Wealth in Japan Tip: The “Time Value Of Money”
If you ever covered economics during your school years you will remember that money has a time value. In short, because money commands interest, a dollar today is worth more than a dollar in received one year from now. The tacit understanding here, is that if you had that dollar for one year from now, you could earn interest upon it and at the end of that one year period, you would have more than one dollar. This relationship between time and value of money is addressed when we speak about opportunity cost; e.g, all of the Japanese yen that has been accumulating in your Japanese bank account for years earning 0.01% p.a could have potentially earned more interest than that elsewhere had it been invested, or used to buy another asset. If you could have earned 1% elsewhere, the profit that you missed out on is looked upon as a loss; an opportunity cost.
Now, this is all well and good. There are no doubt few people with significant wealth in Japan and around the world that do not understand the relationship between time and the value of money. Even the non-wealthy, if they are financially minded, will be aware that money can be used to produce more money by investing, can be exchanged for labor and services, or foregone altogether in consumption; buying things. Everybody is comfortable with the time value of money. Overseas and in Japan, the difference between the rich (those that have an ample supply of money) and the wealthy, is that the wealthy understand not only the time value of money, but the money value of time.
The Money Value Of Time
People often become rich because they are specialists at something and that specialism demands a premium, i.e. if you are really good at something, especially something that is difficult, people will pay you a lot to do it for them. You’ll note that the traditionally highly paid vocations (doctor, dentist, lawyer, accountant…) are not easy. There is a clear correlation between remuneration and difficulty in the labor market. The defining moment at which a “rich” person is able to transition into becoming a “wealthy” person is whereby they start to utilise and leverage the specialised knowledge of third parties. What do we mean by this?
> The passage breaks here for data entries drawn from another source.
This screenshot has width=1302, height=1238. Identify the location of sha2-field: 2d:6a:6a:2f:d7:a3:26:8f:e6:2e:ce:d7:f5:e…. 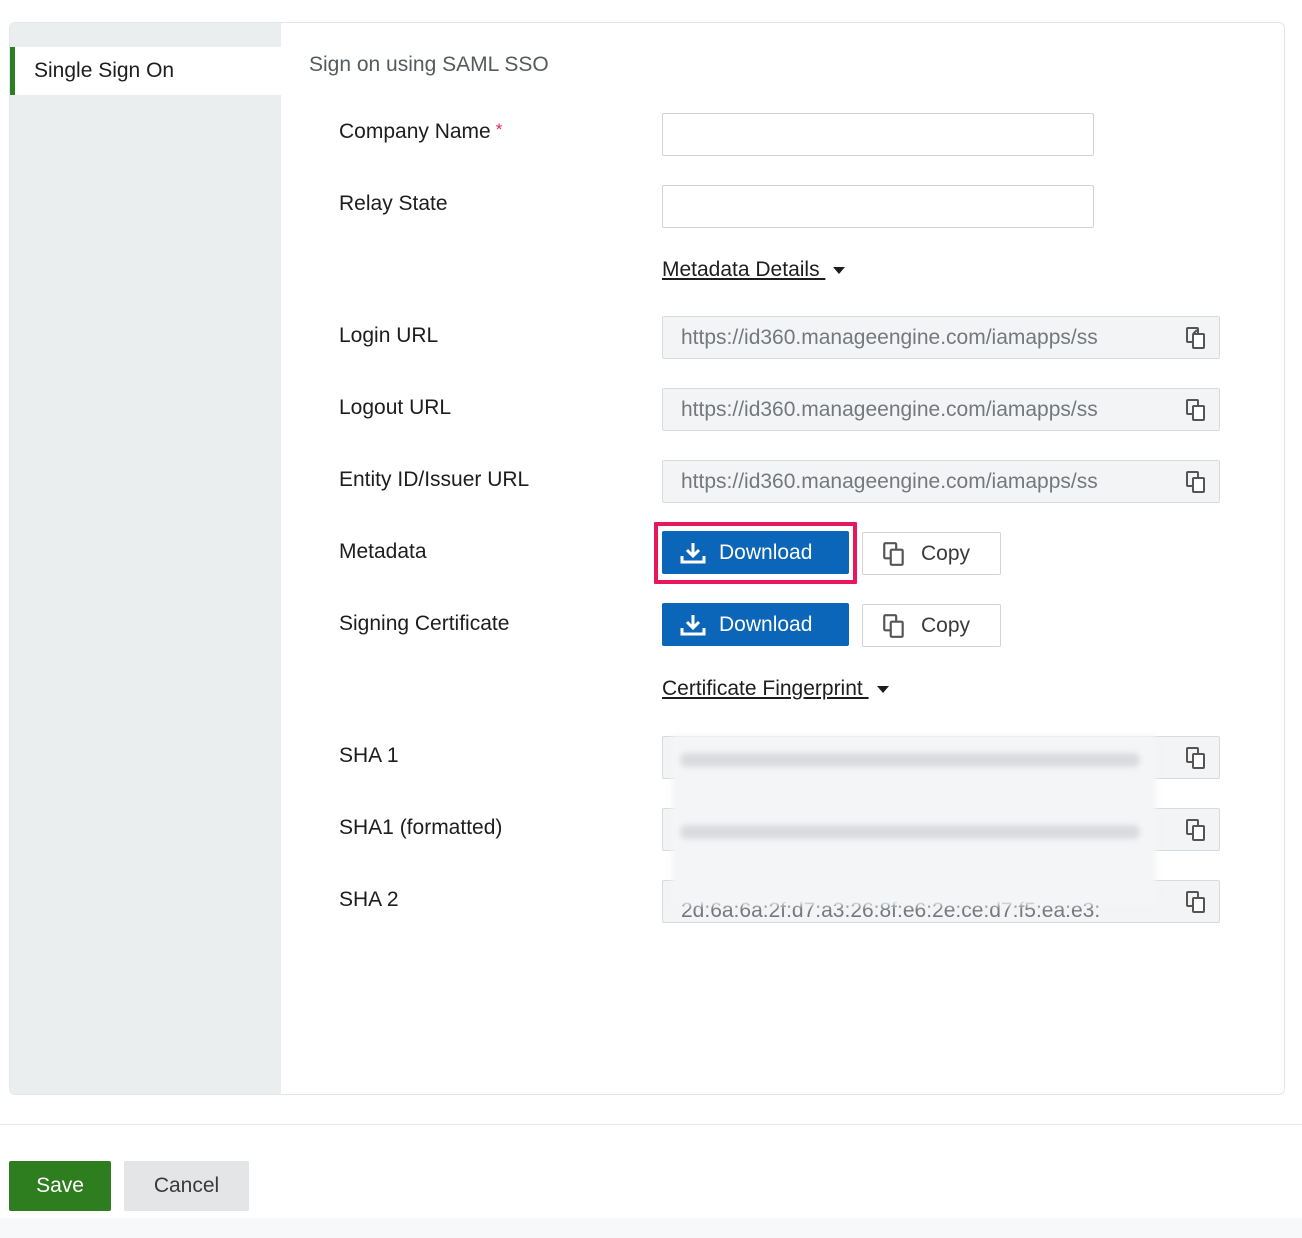
(941, 902).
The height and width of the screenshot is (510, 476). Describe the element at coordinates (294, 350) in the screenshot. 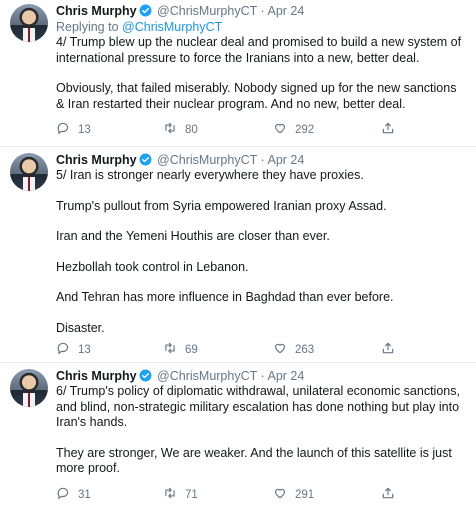

I see `like-button: 263` at that location.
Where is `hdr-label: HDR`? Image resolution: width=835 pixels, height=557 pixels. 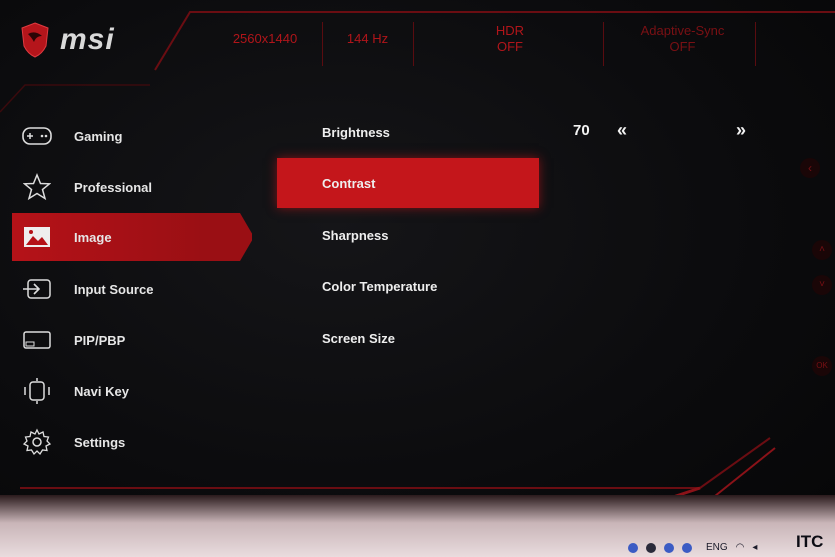
hdr-label: HDR is located at coordinates (510, 30).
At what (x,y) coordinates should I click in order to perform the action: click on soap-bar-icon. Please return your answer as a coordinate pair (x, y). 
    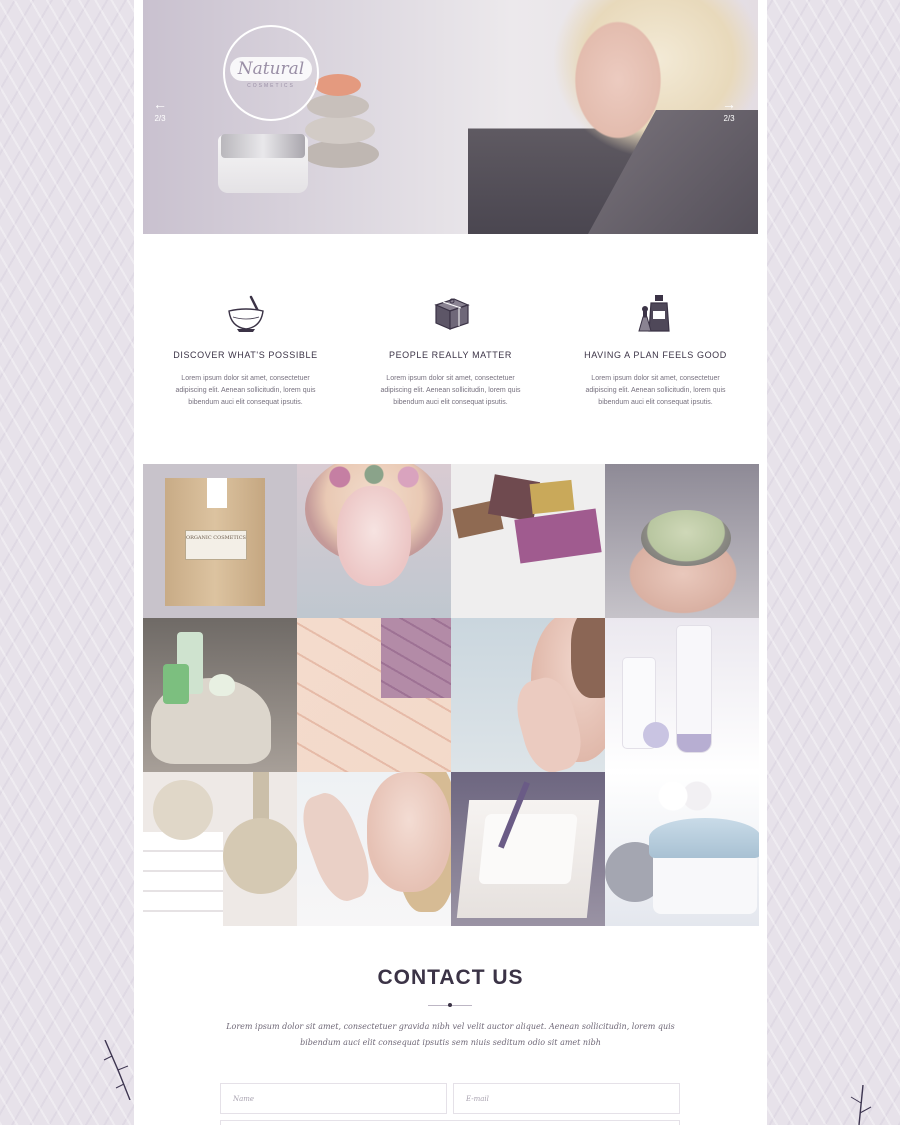
    Looking at the image, I should click on (451, 313).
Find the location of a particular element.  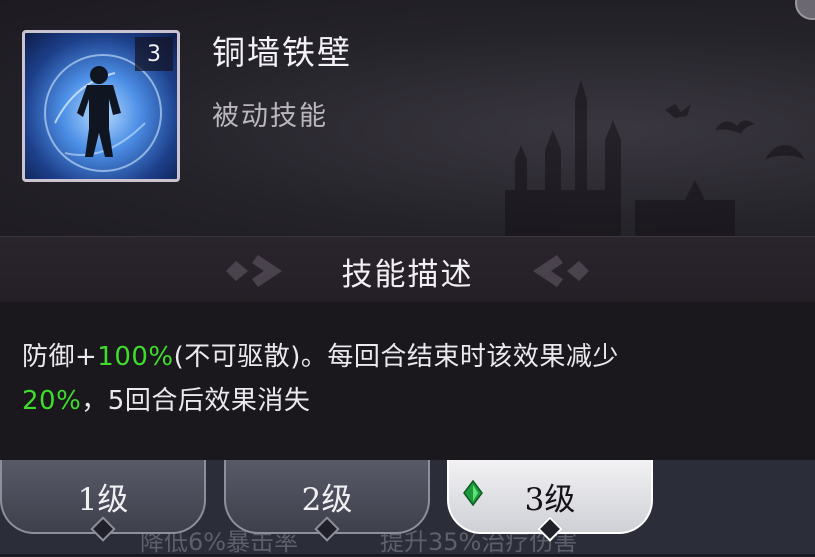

A rich person may spend their time researching a temporary problem and its various solutions so that they can handle it themselves (because they are likely intelligent, and competent in most pursuits if they are well informed..). If we imagine that a wealthy person earns 200 USD per hour, and spends 100 USD per hour on an expert to fix their problem we could summarise that the wealthy person loses 250 USD, (15 minute conversation with the expert and x2 hours of the experts time). If we then imagine that the rich person also makes 200 USD per hour, but instead chose to spend 10 hours researching the problem, and the following trial-and-error in implementing the solution, they have foregone 2000 USD. The wealthy person solved the same problem for 250 USD. That’s a saving of 1750 USD or 87.5%.
Those of wealth in Japan understand that they benefit most by sticking to their own specialism and retain all of their bandwidth (time, emotional and intellectual engagement) to apply to the activity that makes their money. If you then apply this rationale to your own life, over time considering all of the “problems” that will invariably present themselves that will require your time and intellectual involvement, it is not difficult to see that the leverage of specialised knowledge will save you money, and enable you to make more money elsewhere. It comes as no surprise then, that the wealthy understand the money value of their own time. It is impossible to say whether or not this is a common trait among the financially successful, or simply a function of becoming wealthy. This discussion is only had among the financial advisors and wealth managers in Japan who steward their money. The clients are busy doing other things.